What is the legislative regime that governs international waste export and how does it work?
The main principles and objectives in this area are found in the Basel Convention of 1989 on the Control of Transboundary Movement of Hazardous Wastes and their Disposal. The key driver for the Basel Convention was a desire to reduce movements of hazardous waste between nations, and specifically to prevent transfer of hazardous waste from developed countries to less developed countries.
The EU Waste Shipment Regulation (EC 1013/2006) was enacted to further those objectives at EU level, and the Transfrontier Shipment of Waste Regulations 2007 provide for a range of enforcement powers and procedures at national level. Importantly for this case, the EU regulations provide a list of categories of waste which are prohibited for export to non-OECD member countries.
It is also worth noting that this body of legislation pre-dates the recent change in attitude, particularly in Asia, to the receipt and processing of European waste. However, such geopolitical factors play an important role when it comes to enforcement attitudes especially when considering whether prosecution is in the public interest.
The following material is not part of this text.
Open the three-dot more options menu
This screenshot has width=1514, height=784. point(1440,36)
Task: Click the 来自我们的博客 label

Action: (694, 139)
What are the facts of this case?
Biffa Waste Services Limited had a contract in place with a Chinese-based customer for the delivery of "mixed waste paper" for recycling. Certain consignments of that product were inspected by the Environment Agency at the Port of Felixstowe en route to China. The case put forward by the EA was that its officers found the consignments to be contaminated with soiled nappies, sealed bags of excrement, clothing, food packaging, plastic bottles and so on.
The EA’s position was that there had been inadequate and insufficient sorting such that the consignments were not “mixed waste paper” (which could be legally exported) but were in fact still “household waste” (which could not be legally exported). It was Biffa’s case that the waste in question had been the subject of rigorous mechanical and manual sorting processes at its Edmonton facility, which had achieved a high degree of separation of the relevant elements; and that any remaining degree of contamination was residual and minimal.
Ultimately the Court of Appeal found that the question of whether there was sufficient waste contamination for the consignments to fall within the prohibited waste category (namely household waste) “was a matter of fact and degree for the jury”. In the subsequent Crown Court trial the Jury found against Biffa on that basis.
What are the practical implications of this case?
This is the latest in a long history of difficult cases on the classification of waste. These sort of cases always turn on their facts and without having been in the trial we need to be careful about drawing sweeping conclusions. However, we think there is no doubt that it is a decision that will trouble the waste sector, because it highlights how a judgement call on classification can lead to criminal consequences if you get it wrong, and the difficulties in defending that judgement call before a lay jury.
Biffa’s stated position is as follows: throughout the case, the EA accused Biffa of failing to meet standards but the EA has resisted the opportunity to provide specific standards (i.e. numerical purity levels) to the industry through guidance. Therefore, at the heart of this case is the question: how much processing is enough? Given the low and often negative value of segregated waste streams and the tight margins in turning mixed waste into segregated streams, it is not realistic to expect purity. But how good is good enough? Biffa and its customers in China agreed on 98.5% purity as being an acceptable level for its mixed paper streams (and that percentage can be found in other industry documents) but of course that still allows 1.5% of the load to be non-paper items.
When presented with stories about nappies and excrement in bags (and influenced no doubt by the EA assertion that Biffa exported more than 340,000 nappies in “mixed paper” consignments to China during 2015), it may be no surprise that a jury of 12 lay people might have sided with the EA. It does beg the question whether the technical judgements required for classification of waste are best addressed by a jury, but that is the system the waste industry has to deal with.
Ultimately, we are back to the age old problem of different interpretations in the classification of waste. Industry wants clear limits and tolerances. The EA will have concerns about supplementing a legal test (and an international one at that) with its own domestic interpretation which could lead to accusations of fettering its discretion. As the EA has said in response to criticism: the law is the law and all it is doing is enforcing it.
The law is clear, in so far as there is no ambiguity over the words. But that is not the same as having clarity over how to comply with the law.
One thing is for sure: we have not heard the last in this matter.